7. M. C... se prévaut de sa présence en France depuis 2013 et de la nationalité française de son père ; il soutient en outre qu'il a travaillé comme plongeur, puis en tant que cuisinier depuis son arrivée. Il ressort toutefois des pièces du dossier que, célibataire et sans charge de famille, il n'est pas dépourvu d'attaches familiales au Mali, où vit notamment son frère et où il a lui-même vécu au moins jusqu'à l'âge de vingt-sept ans. Dans ces conditions, M. C... n'est pas fondé à soutenir que la décision portant refus de séjour a porté à son droit au respect de sa vie privée et familiale garanti par les stipulations précitées de l'article 8 de la convention européenne de sauvegarde des droits de l'homme et des libertés fondamentales une atteinte disproportionnée aux buts en vue desquels elle a été prise ou que cette décision a méconnu les dispositions précitées du 7° de l'article L. 313-11 du code de l'entrée et du séjour des étrangers et du droit d'asile.

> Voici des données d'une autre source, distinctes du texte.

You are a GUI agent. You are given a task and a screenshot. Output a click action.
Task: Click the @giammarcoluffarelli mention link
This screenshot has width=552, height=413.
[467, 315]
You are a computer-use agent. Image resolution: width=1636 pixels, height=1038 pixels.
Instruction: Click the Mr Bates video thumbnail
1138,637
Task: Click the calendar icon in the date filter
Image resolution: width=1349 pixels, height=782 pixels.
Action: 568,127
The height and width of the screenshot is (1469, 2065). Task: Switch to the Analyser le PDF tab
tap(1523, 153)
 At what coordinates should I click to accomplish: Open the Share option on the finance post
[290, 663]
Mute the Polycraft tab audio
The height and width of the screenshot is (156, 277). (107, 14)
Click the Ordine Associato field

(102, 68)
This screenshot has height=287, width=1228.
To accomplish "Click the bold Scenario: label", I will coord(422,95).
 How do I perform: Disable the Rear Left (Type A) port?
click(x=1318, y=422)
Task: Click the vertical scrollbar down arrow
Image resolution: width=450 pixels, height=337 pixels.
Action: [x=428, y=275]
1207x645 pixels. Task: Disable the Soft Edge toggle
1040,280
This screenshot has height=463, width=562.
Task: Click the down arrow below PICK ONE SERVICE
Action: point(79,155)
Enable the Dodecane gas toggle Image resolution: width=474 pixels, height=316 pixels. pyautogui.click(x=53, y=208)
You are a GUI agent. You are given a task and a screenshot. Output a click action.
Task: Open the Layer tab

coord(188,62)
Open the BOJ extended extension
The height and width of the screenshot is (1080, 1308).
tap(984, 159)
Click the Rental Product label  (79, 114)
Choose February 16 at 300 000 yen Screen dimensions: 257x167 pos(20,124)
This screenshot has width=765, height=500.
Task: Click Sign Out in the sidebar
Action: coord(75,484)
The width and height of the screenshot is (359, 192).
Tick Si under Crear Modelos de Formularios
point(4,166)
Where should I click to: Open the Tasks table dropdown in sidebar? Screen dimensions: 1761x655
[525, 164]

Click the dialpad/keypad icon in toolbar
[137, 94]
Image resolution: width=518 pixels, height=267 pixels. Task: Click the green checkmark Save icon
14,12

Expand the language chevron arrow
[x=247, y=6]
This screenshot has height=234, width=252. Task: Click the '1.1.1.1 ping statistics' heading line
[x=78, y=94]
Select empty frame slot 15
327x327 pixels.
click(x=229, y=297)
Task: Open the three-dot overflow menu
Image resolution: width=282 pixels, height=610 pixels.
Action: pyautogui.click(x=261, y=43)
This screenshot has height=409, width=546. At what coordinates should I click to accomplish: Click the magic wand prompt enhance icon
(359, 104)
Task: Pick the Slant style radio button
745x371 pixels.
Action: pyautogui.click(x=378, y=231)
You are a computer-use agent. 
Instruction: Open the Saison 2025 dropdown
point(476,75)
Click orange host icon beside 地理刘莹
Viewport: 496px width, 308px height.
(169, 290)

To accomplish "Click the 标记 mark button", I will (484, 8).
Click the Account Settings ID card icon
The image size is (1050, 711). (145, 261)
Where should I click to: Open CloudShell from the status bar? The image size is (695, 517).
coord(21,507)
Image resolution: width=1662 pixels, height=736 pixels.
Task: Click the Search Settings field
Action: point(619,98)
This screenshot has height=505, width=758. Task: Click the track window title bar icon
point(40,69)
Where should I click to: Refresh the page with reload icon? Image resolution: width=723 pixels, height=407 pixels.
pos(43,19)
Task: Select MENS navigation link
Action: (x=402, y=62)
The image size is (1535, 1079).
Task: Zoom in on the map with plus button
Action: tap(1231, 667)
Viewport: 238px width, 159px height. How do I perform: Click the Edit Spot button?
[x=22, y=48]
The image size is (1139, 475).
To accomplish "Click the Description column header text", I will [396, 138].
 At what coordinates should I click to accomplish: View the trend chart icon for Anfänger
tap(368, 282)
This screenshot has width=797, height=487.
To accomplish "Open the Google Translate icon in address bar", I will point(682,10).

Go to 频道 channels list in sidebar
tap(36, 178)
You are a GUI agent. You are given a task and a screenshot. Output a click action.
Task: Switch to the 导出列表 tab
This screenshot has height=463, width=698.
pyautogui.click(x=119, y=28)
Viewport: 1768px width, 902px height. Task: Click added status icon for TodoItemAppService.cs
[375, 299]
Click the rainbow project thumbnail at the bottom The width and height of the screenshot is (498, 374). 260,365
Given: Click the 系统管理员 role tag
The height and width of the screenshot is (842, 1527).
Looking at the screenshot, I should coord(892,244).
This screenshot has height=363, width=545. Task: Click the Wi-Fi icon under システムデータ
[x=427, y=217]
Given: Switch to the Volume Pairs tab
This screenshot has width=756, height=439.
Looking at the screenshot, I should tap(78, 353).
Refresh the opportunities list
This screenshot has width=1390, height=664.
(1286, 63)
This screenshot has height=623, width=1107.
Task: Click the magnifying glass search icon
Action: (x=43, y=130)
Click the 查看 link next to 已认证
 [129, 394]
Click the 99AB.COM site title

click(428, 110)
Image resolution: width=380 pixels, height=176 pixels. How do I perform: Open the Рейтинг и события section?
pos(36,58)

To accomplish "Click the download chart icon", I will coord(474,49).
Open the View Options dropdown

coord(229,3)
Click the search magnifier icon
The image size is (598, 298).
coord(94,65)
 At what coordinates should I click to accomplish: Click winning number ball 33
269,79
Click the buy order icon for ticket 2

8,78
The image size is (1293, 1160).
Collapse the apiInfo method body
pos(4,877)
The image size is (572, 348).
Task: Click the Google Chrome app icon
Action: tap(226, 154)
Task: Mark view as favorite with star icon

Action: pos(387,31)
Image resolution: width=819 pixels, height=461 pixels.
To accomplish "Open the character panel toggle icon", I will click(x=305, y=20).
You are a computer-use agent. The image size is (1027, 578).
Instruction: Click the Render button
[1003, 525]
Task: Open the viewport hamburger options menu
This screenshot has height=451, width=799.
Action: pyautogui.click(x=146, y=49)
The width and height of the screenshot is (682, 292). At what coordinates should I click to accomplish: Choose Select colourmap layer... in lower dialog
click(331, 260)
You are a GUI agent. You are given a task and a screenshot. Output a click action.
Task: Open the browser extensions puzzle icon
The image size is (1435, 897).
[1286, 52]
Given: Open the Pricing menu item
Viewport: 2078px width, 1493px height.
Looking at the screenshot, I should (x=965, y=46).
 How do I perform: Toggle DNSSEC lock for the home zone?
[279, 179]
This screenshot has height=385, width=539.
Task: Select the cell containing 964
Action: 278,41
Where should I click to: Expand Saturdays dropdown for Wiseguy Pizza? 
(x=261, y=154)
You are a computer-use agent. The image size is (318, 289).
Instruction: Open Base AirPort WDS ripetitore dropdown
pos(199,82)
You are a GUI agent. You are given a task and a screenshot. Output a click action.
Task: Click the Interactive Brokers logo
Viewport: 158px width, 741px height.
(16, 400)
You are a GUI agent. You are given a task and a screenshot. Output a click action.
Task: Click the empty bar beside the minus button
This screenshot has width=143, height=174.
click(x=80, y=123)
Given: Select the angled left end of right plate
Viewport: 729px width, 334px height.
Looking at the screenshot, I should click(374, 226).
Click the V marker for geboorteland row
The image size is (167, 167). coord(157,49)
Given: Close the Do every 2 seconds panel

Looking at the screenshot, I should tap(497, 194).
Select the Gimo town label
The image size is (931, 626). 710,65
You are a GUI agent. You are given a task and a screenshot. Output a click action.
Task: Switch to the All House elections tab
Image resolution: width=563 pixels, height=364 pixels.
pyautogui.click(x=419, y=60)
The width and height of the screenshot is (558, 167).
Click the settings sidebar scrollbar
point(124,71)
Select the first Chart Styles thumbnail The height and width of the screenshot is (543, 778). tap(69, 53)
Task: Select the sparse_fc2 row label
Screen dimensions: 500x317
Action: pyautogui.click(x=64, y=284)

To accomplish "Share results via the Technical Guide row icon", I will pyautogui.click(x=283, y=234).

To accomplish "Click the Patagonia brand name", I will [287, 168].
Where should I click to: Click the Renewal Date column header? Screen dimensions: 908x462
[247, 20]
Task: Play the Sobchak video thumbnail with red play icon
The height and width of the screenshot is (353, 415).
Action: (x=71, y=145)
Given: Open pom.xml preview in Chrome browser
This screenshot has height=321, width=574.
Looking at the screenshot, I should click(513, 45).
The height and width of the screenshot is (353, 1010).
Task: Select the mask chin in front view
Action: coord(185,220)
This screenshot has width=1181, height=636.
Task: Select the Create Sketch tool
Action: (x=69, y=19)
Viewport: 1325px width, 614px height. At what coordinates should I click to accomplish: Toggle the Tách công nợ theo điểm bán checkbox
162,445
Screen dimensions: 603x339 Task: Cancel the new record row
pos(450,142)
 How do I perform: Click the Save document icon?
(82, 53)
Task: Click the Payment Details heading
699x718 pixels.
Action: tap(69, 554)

8. En dernier lieu, pour les mêmes motifs que ceux exposés ci-dessus, M. C... n'est pas fondé à soutenir que la décision portant refus de séjour serait entachée d'une erreur manifeste d'appréciation de ses conséquences sur sa situation personnelle.
Sur la décision portant obligation de quitter le territoire français :
9. En premier lieu, le refus de renouvellement du titre de séjour n'étant pas illégal, il ne prive pas de base légale la décision portant obligation de quitter le territoire français.
10. En second lieu, le moyen tiré, d'une part, de la méconnaissance des stipulations de l'article 8 de la convention européenne de sauvegarde des droits de l'homme et des libertés fondamentales et, d'autre part, de l'erreur manifeste d'appréciation des conséquences de la décision portant obligation de quitter le territoire français sur la situation personnelle de M. C..., doivent être écartés pour les mêmes motifs que ceux mentionnés au point 7 ci-dessus.
Sur la décision fixant un délai de départ volontaire :
11. Aux termes de l'article L. 511-1 du code de l'entrée et du séjour des étrangers et du droit d'asile : " II. - Pour satisfaire à l'obligation qui lui a été faite de quitter le territoire français, l'étranger dispose d'un délai de trente jours à compter de sa notification pour rejoindre le pays dont il possède la nationalité ou tout autre pays non membre de l'Union européenne ou avec lequel ne s'applique pas l'acquis de Schengen où il est légalement admissible. (...) L'autorité administrative peut accorder, à titre exceptionnel, un délai de départ volontaire supérieur à trente jours s'il apparaît nécessaire de tenir compte de circonstances propres à chaque cas. (...) Toutefois, l'autorité administrative peut, par une décision motivée, décider que l'étranger est obligé de quitter sans délai le territoire français (...) ".
12. Le préfet de police a octroyé un délai de trente jours à M. C... pour quitter le territoire français. En dehors d'une demande expresse de l'étranger, les dispositions précitées n'imposent pas au préfet de motiver spécifiquement cette décision. Par suite, le moyen tiré de ce que celle-ci ne serait pas suffisamment motivée doit être écarté comme inopérant.
13. Il ne ressort pas des pièces du dossier que la situation personnelle de M. C... aurait imposé un délai de départ volontaire supérieur à trente jours. Celui-ci n'est, par suite, pas fondé à soutenir que la décision fixant à trente jours le délai de départ volontaire qui lui a été accordé serait entachée d'une erreur manifeste d'appréciation.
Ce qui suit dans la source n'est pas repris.